“Him say much,” he declared. “Too much me tell. But him mean Prophet bad man, take away honor from Mfum-ba so him be cast out by tribe unless him save face. Him say he help white men kill Prophet.”
“We don’t want to kill The Prophet but to capture him,” said Mr. Hampton. “Look here, you ask him if he’ll help us capture him and carry him away?”
When this was translated, Mfum-ba shook his head in emphatic assurance. Quite evidently he was willing to go any length to be rid of an obnoxious rival.
CHAPTER XXVII
JACK WORKS FAST
Thereupon the four white men together with the medicine man and the interpreter put their heads together, with what result will presently be seen. And at length the Wizard Mfum-ba, after first poking an opening in the straw wall with a finger and peering out, parted the thatch sufficiently to permit him to slip out the way he had come.
“Well, things are looking up,” said Jack. “But one thing puzzles me. Just one little thing. Did you all notice that out there in the square, whenever the old fellow spoke, his words were preceded by a peculiar rattling sound, a sound which caused a look of awe to appear on the faces of many of his hearers?”

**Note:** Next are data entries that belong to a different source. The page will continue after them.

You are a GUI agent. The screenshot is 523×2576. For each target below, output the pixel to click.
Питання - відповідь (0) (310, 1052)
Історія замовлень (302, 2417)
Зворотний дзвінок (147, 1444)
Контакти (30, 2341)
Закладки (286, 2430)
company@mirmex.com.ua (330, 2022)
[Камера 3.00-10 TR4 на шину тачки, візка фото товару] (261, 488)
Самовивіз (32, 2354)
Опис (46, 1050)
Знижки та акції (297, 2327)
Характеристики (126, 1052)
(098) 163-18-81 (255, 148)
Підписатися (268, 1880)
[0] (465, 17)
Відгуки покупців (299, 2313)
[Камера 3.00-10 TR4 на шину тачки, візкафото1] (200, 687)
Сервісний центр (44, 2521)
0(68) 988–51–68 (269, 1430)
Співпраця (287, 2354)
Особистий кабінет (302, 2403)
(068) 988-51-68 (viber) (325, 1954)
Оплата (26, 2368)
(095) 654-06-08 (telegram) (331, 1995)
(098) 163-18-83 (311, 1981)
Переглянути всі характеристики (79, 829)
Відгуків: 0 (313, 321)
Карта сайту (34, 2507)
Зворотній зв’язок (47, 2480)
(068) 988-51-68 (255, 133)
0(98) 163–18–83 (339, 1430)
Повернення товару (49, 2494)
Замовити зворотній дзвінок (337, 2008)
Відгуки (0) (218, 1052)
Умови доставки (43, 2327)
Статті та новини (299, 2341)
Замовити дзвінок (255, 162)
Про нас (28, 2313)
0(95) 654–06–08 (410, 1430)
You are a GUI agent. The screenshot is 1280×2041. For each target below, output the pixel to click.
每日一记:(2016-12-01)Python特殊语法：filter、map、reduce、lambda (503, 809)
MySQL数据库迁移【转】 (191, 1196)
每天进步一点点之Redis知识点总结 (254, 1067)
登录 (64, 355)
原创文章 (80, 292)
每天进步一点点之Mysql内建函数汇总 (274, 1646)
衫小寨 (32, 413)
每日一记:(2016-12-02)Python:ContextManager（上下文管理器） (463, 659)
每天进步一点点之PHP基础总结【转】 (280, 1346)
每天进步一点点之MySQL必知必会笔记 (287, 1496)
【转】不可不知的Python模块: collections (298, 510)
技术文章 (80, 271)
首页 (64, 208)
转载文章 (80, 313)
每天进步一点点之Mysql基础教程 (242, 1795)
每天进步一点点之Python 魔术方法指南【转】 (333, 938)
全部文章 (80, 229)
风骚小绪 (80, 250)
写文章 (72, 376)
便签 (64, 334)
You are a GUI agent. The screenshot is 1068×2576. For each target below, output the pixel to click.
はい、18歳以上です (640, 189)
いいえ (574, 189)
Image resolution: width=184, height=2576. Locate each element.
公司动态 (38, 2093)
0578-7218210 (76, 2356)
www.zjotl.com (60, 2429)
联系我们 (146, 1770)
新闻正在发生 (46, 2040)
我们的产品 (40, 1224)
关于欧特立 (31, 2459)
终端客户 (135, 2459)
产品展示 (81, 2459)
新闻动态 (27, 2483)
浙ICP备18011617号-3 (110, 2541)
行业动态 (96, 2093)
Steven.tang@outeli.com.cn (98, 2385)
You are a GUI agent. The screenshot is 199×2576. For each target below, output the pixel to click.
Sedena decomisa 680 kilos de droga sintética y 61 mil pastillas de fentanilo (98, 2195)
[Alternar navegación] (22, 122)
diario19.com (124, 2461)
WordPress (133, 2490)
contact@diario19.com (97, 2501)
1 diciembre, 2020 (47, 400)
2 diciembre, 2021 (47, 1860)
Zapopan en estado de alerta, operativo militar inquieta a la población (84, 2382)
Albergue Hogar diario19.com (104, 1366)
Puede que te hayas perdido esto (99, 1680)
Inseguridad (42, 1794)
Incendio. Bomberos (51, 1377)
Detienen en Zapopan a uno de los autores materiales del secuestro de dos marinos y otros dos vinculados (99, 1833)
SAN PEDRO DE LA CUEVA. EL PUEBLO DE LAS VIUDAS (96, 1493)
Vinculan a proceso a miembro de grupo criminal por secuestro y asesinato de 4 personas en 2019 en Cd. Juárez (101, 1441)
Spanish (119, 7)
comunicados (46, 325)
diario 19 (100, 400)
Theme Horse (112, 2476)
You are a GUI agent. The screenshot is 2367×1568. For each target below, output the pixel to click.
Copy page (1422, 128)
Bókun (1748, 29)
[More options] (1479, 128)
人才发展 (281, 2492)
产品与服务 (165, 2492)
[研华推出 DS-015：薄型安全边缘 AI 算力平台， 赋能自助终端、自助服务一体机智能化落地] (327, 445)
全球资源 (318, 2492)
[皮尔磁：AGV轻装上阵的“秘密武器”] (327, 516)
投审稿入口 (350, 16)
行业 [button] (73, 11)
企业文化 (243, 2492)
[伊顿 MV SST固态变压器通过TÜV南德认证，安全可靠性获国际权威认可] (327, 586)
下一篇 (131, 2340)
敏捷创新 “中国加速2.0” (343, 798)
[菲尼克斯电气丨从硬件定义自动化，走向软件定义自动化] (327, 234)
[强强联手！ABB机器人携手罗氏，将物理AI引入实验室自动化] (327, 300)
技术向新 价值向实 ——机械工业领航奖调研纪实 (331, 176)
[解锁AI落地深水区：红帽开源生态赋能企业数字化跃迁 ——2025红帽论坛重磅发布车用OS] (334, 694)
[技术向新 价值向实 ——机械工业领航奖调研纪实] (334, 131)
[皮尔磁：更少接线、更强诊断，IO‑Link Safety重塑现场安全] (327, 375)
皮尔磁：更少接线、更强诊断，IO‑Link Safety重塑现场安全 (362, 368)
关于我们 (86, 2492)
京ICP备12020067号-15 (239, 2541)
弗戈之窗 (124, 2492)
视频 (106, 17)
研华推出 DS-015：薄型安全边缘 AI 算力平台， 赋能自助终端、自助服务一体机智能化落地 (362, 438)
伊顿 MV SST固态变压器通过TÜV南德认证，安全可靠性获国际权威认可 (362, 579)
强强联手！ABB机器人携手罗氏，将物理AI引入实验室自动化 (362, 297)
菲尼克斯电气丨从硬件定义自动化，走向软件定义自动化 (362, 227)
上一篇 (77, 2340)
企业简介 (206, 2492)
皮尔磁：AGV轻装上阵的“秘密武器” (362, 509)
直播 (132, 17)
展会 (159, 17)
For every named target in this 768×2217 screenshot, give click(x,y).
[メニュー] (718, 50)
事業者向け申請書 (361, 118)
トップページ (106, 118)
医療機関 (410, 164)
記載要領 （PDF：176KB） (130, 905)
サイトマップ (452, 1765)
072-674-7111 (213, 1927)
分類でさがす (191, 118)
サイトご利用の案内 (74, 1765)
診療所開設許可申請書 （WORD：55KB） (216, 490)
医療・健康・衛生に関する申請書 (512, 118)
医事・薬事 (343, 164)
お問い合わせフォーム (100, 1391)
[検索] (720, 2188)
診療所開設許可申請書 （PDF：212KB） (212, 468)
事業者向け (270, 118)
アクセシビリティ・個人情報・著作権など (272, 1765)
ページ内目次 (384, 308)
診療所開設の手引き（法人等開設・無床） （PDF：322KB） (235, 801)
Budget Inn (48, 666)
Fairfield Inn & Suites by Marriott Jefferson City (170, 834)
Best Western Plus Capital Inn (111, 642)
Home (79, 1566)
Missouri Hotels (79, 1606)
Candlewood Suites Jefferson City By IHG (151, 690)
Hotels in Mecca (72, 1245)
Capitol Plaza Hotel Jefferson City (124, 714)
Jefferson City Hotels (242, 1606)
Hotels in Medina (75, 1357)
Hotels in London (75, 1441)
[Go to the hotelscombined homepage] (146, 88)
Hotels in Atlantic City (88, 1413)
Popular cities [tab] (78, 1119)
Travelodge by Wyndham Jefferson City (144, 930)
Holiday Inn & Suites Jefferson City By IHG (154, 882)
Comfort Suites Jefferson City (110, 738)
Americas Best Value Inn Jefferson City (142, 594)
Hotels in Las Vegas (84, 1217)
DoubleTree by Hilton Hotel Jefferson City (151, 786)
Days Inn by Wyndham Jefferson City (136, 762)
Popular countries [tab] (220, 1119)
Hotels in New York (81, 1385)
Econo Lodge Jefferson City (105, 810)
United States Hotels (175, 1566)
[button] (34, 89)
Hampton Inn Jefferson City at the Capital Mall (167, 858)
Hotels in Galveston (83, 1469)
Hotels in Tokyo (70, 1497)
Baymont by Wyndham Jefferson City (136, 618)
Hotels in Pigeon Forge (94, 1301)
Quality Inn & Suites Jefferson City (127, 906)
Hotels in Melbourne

“Oh, that nothing,” said the interpreter, with the superiority of a man who has come in contact with civilizing influences and has lost his awe of home town ways. “Him carry li’l bag, made of skin, underneath him robe, filled with pebbles. When him want to fool somebody him rattle bag and say spirits talk. My uncle,” he added, “him medicine man, too.”
At this naive remark, his auditors laughed heartily.
“Well, now, if there’s anything to that medicine man, Chief Namla is due to appear,” said Mr. Ransome.
And scarcely had the words been uttered than one of the guards putting his head inside the doorway announced the chief wanted them in the square.